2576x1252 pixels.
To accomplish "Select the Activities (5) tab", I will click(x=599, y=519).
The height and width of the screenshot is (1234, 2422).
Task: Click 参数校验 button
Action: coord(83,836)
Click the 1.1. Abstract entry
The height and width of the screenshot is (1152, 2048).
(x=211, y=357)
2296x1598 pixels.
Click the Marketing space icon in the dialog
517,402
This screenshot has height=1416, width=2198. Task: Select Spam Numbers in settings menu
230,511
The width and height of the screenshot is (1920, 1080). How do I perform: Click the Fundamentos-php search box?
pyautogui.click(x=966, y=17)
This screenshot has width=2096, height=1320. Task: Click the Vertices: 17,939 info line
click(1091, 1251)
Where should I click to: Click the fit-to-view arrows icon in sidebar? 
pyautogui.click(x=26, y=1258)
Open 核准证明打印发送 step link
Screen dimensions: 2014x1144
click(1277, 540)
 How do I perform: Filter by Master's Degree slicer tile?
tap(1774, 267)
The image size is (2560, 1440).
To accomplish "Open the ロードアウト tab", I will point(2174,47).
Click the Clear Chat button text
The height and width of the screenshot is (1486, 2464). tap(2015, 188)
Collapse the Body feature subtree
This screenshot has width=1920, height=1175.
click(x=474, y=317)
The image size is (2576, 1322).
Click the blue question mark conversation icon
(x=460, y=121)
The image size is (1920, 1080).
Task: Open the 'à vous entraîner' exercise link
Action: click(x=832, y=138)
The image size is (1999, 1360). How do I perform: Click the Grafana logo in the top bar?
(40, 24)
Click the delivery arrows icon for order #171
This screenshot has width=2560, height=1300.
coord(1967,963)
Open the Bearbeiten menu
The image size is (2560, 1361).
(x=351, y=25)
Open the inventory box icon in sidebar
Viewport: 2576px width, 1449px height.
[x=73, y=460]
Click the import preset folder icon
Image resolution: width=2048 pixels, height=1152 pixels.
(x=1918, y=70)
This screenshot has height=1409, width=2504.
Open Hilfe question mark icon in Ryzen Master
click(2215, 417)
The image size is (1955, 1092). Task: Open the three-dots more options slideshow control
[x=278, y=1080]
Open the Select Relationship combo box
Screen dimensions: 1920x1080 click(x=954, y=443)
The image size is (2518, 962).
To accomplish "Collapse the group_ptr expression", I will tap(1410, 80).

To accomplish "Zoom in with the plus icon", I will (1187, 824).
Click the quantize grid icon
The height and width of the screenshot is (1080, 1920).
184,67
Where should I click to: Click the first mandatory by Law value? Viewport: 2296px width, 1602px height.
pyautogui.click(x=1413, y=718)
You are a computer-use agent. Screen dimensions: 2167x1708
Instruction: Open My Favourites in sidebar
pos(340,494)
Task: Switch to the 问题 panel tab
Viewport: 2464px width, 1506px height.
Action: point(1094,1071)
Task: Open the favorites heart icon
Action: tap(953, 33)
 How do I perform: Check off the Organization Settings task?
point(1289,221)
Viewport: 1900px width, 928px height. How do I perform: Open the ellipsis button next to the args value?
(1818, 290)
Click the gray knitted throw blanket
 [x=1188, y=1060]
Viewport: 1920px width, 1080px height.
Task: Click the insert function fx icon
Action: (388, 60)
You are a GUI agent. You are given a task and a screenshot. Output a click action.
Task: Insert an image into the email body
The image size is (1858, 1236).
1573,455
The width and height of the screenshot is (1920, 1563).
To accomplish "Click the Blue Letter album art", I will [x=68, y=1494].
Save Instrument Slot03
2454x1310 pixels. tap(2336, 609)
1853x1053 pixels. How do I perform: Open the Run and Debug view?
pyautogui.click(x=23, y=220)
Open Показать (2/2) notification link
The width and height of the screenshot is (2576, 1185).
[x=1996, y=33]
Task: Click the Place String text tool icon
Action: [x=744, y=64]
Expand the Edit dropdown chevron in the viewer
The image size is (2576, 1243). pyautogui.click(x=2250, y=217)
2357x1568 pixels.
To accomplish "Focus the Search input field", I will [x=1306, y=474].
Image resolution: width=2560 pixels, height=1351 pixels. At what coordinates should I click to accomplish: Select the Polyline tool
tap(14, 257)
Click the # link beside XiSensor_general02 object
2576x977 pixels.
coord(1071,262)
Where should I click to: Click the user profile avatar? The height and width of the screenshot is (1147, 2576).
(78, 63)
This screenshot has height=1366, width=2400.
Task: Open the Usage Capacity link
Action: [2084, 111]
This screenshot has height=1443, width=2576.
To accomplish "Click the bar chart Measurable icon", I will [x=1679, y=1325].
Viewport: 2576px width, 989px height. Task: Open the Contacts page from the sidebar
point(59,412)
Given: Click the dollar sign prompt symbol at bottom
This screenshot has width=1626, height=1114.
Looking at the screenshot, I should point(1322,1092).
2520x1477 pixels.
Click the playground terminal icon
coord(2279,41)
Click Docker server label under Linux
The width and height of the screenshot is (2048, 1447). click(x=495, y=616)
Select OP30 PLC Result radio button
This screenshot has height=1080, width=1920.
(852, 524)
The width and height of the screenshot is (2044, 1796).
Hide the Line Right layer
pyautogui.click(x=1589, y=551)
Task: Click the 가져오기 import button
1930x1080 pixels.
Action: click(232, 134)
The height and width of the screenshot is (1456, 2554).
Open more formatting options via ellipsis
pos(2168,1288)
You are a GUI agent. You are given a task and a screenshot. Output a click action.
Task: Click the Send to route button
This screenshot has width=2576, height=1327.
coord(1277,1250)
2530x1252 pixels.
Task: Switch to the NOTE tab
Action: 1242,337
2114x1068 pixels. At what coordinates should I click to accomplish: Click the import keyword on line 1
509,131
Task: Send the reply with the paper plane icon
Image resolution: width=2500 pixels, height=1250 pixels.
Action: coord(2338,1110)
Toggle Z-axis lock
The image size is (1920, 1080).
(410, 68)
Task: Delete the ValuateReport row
★ ★ ★ ★
* WORK TASK
Work out the number of lines above that include the string "Send" and write only that number.

* RESPONSE TO THIS EXERCISE
2